Focus less on your shots and more about how you can get yourself in position to make a better shot, like running your man off a screen harder or setting your man up harder if you’re a perimeter player. If you’re a big guy and can set a good screen or roll harder, then you’re going to find yourself more open and in a better situation. Simplifying what you’re thinking of helps. I’ve had stretches where I’ve played really bad at times and it does where on you sometimes. Sometimes it’s better to get away from it all. The worst thing you can do is beat yourself up when you’re away from the court thinking about negative thoughts.
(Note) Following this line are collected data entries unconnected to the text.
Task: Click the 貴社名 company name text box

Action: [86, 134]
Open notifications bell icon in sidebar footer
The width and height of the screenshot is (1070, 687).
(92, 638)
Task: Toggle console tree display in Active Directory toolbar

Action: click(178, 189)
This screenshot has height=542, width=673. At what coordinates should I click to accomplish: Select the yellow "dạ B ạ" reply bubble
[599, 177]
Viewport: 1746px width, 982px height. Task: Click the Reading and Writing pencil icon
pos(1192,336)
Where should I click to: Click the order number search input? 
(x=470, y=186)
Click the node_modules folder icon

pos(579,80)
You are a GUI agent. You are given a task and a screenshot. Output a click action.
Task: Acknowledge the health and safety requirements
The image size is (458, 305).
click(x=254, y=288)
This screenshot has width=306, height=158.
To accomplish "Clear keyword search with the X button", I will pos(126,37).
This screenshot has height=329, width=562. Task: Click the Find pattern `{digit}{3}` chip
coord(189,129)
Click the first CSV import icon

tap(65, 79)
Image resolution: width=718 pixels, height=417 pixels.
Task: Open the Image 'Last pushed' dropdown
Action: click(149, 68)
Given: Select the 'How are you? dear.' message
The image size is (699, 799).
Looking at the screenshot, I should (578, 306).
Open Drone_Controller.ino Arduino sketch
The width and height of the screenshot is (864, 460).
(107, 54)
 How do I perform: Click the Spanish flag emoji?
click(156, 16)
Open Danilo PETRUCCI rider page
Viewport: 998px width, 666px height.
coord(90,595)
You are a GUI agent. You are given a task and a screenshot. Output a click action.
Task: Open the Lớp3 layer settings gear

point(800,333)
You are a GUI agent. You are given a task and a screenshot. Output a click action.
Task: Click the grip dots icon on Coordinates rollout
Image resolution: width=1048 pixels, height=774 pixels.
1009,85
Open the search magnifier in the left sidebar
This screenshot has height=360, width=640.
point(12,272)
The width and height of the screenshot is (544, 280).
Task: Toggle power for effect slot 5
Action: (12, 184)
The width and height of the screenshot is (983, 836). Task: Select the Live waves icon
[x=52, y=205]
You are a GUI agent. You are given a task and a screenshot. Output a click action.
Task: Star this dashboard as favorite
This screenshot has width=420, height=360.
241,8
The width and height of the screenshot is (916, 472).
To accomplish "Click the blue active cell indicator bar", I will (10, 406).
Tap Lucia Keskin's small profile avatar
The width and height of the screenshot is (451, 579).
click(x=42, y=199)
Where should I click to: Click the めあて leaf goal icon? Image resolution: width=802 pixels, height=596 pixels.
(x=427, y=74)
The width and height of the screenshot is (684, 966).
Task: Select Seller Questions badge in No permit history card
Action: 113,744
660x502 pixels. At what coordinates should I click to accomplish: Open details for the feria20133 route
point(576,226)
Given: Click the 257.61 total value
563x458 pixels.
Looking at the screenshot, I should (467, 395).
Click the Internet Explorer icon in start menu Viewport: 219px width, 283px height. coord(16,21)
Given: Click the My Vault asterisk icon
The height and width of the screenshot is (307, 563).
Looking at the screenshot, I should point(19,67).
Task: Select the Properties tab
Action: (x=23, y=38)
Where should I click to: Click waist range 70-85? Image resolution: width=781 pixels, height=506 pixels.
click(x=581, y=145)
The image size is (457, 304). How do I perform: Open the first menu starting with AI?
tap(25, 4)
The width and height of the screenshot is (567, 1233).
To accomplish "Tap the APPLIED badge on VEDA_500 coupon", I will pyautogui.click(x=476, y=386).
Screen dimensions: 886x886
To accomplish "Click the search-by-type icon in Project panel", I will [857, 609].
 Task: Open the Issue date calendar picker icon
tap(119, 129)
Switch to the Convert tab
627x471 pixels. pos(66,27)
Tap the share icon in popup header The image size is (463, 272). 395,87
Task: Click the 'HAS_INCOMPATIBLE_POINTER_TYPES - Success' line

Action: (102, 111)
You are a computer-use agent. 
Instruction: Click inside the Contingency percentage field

The best way to work out of it is not to over think. Just continue to do whatever you do and shots will fall. I’ve been in shooting slumps before, and what I did to handle it was just get in the gym, get up extra shots and not over think. I’ve prayed, too (laughs). I know you’re supposed to pray all the time. But I’ve picked it up because of slumps.
Coming in and getting extra shots and pushing myself past the limit has always helped me get out of those slumps. Being confident and not getting down helps. It’s hard. I lose sleep over it. This is my life. I eat, sleep and breathe basketball. I just try to take my mind off of it by watching movies and playing video games. Not looking at Twitter and Facebook. Just shutting everything off and being myself and going back to being the kid I was when I was younger. Thinking about stuff like that helps me.
You got to continue to do what you were doing before the slump. You still got to stay consistent. I talk to my family after every game and they let me know what I need to do. Whether I’m playing good or not, they’re always telling me what I need to do or how I can get better.